[Data items]
>>

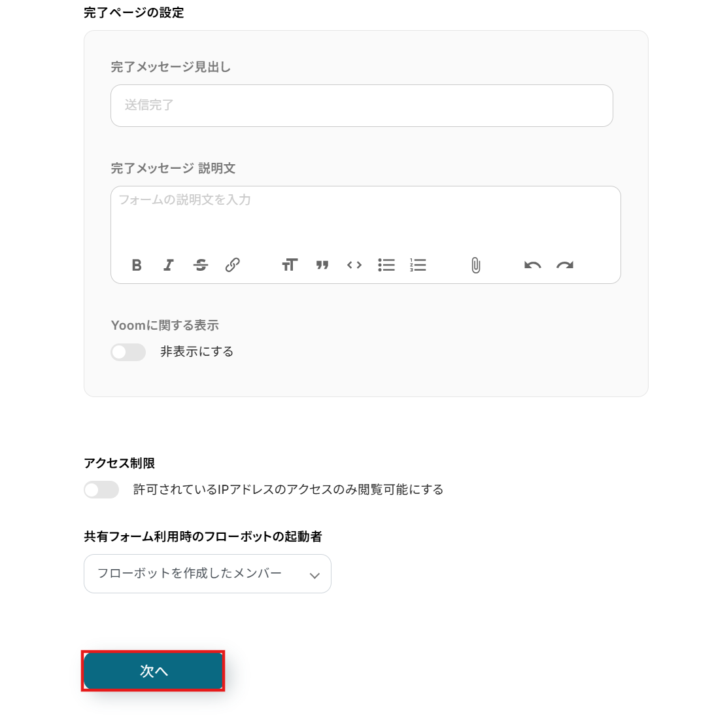Apply strikethrough formatting

click(201, 265)
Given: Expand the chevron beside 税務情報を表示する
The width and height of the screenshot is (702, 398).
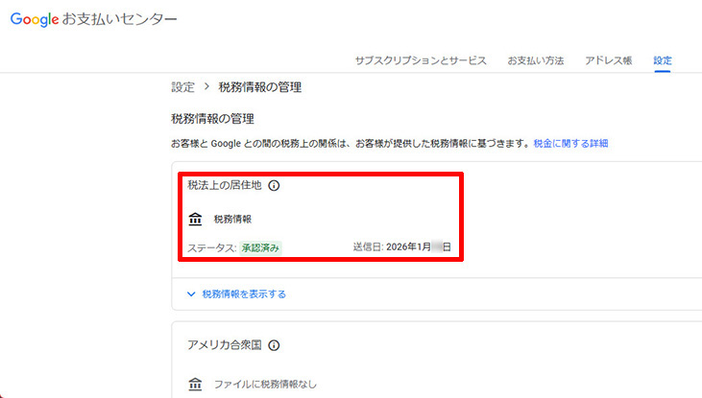Looking at the screenshot, I should click(190, 293).
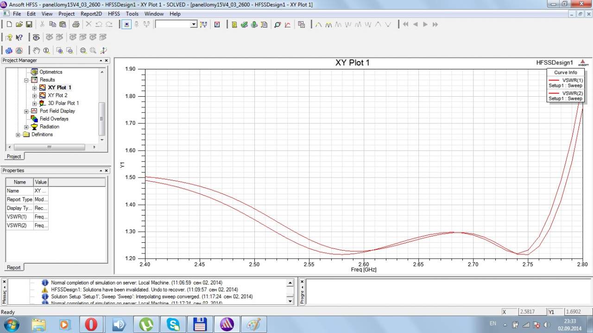Click the eye visibility toolbar icon
The image size is (593, 333).
click(36, 37)
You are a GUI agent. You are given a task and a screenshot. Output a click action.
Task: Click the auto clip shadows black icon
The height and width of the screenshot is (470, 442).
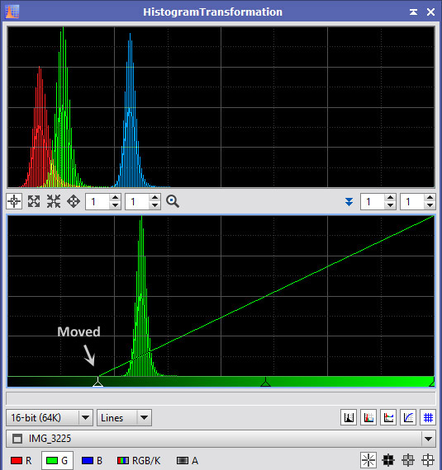click(388, 460)
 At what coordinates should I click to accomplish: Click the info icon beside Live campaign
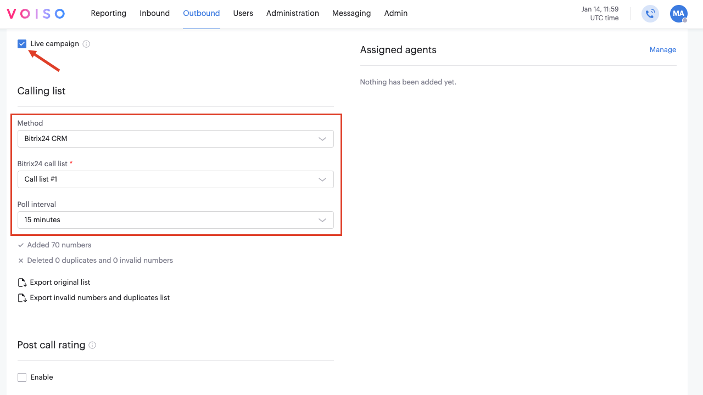point(86,44)
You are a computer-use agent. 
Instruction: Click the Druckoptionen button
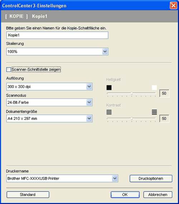[151, 178]
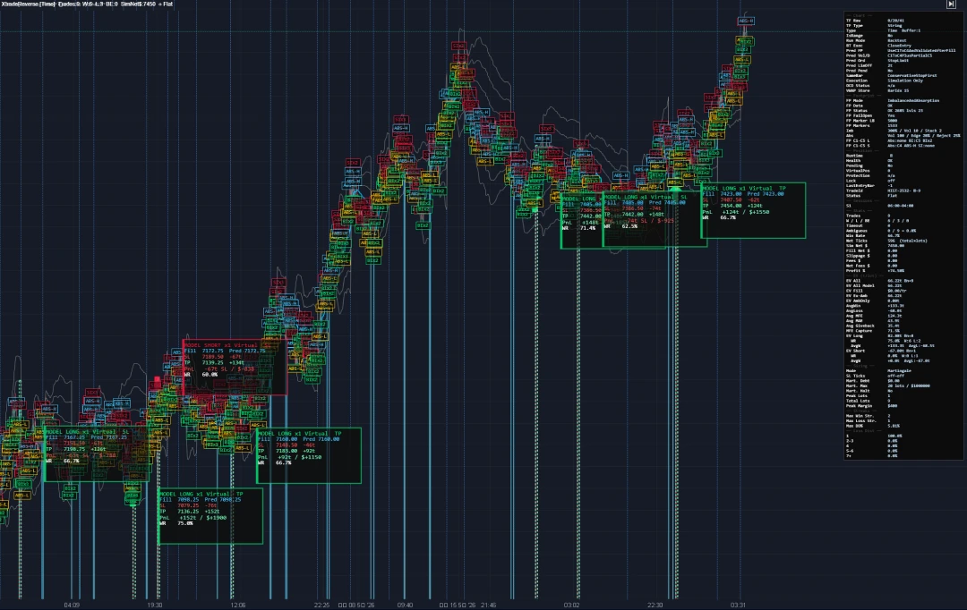967x610 pixels.
Task: Click the 03:31 time axis label
Action: (x=738, y=605)
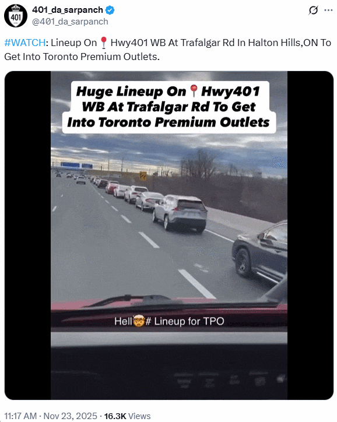Open the 11:17 AM timestamp link
Image resolution: width=337 pixels, height=422 pixels.
[x=20, y=416]

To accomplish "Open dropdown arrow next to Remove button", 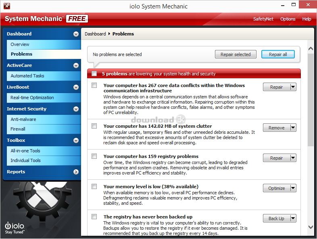I will pos(293,128).
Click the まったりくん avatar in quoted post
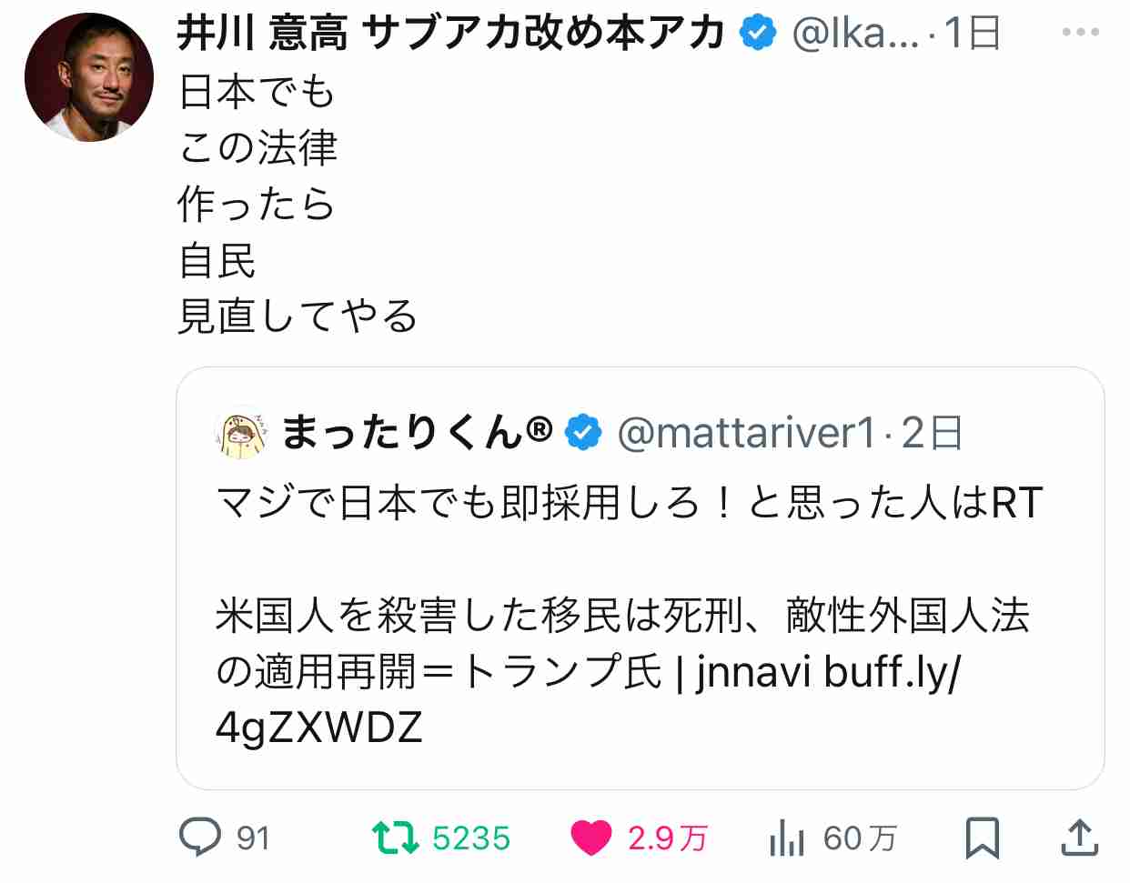1130x883 pixels. (x=242, y=432)
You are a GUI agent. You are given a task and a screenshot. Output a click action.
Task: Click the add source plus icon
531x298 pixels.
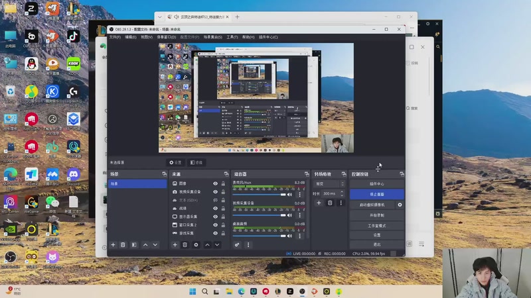click(175, 244)
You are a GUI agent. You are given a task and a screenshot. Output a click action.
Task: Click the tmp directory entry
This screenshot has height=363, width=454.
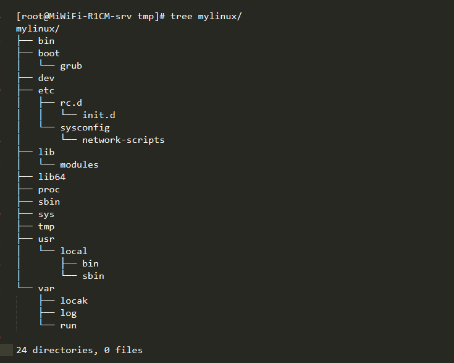[46, 227]
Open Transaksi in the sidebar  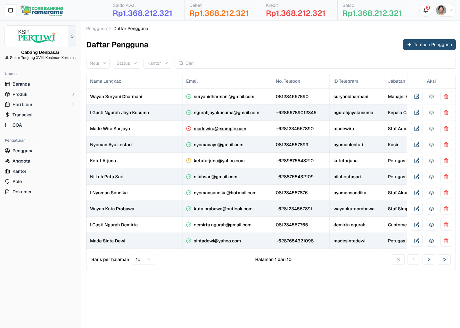click(x=22, y=115)
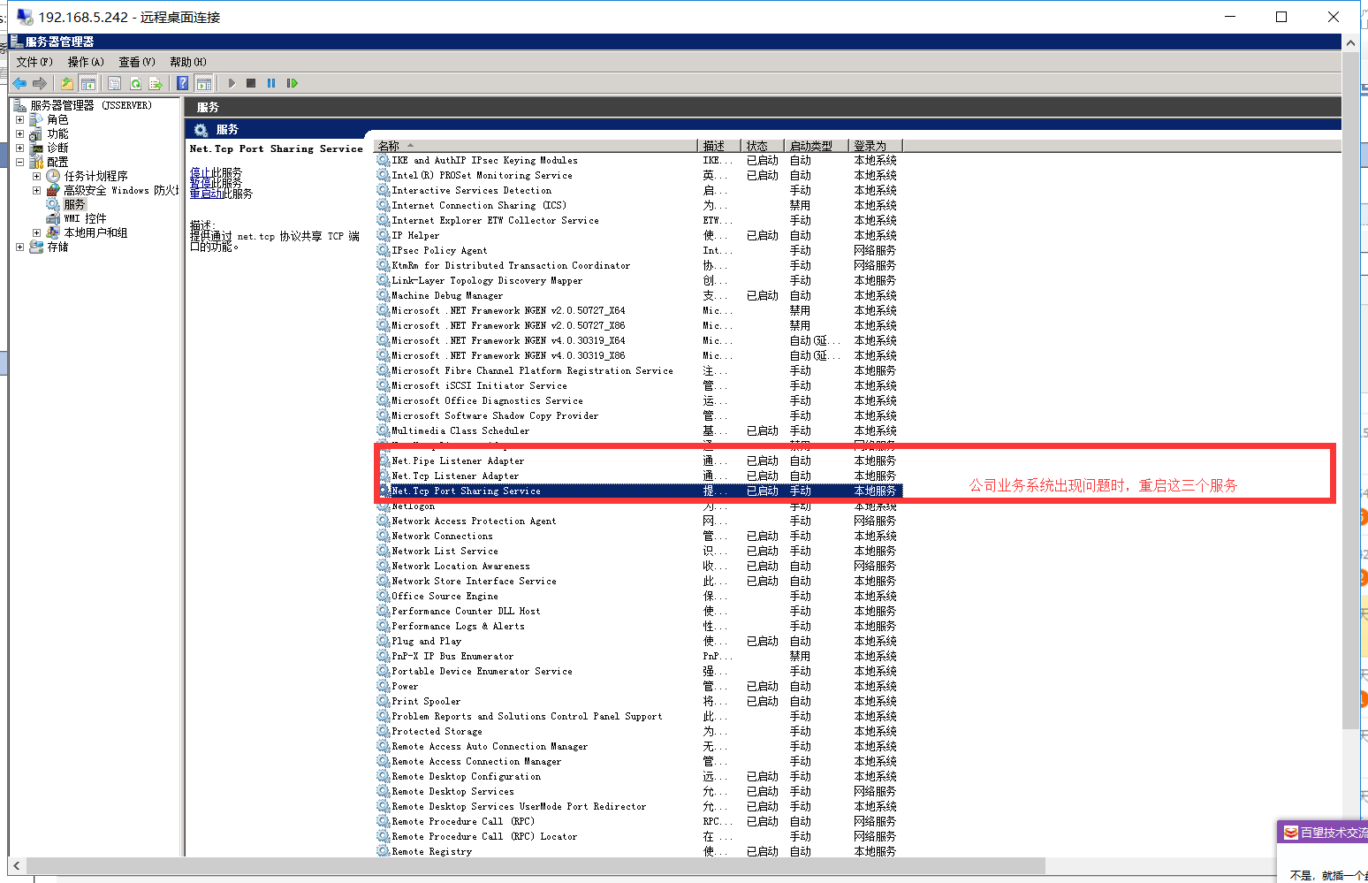1368x883 pixels.
Task: Click the Refresh toolbar icon
Action: click(x=135, y=83)
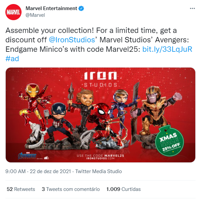The image size is (201, 199).
Task: Open the @IronStudios mention
Action: pos(72,40)
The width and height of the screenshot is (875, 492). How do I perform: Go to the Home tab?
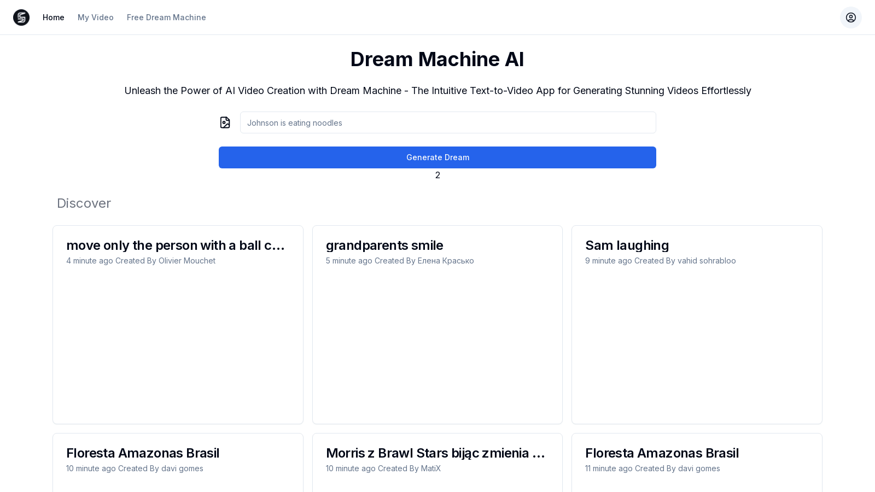coord(54,17)
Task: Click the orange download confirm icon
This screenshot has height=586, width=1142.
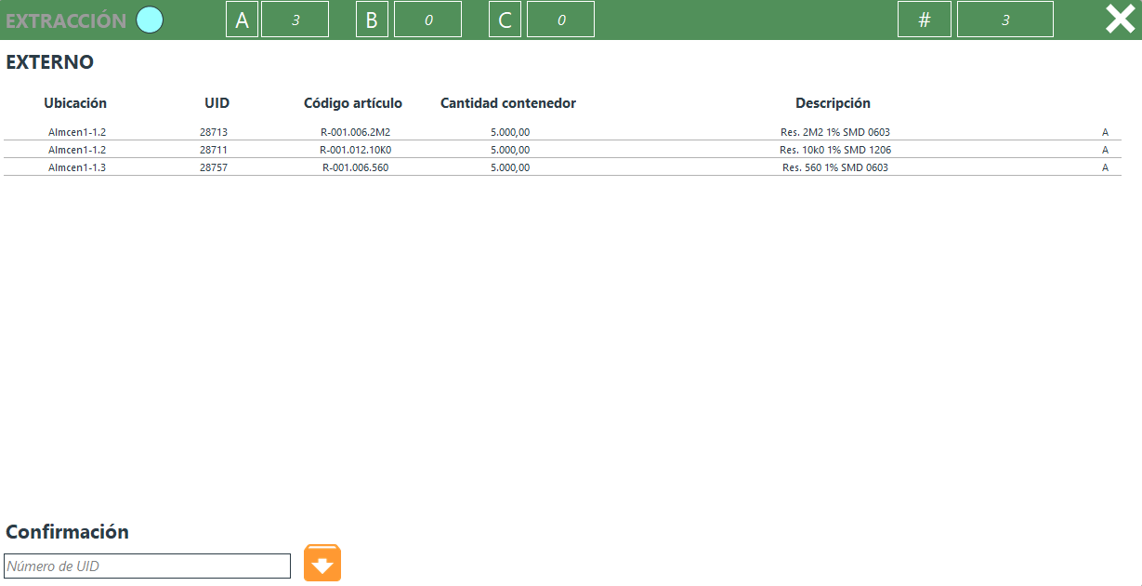Action: click(322, 564)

<<

_What to work on_
Each line above from the one containing "Given: Expand the chevron beside 税務情報を表示する" through the one containing "Task: Click the auto clip shadows black icon" is to be returned verbatim. Nothing else, and no pictures.

_Answer space_
Given: Expand the chevron beside 税務情報を表示する
The width and height of the screenshot is (702, 398).
Looking at the screenshot, I should click(190, 293).
Click the eye visibility toolbar icon
The image size is (593, 333).
click(36, 37)
You are a GUI agent. You are given a task and a screenshot. Output a click action.
Task: Click the auto clip shadows black icon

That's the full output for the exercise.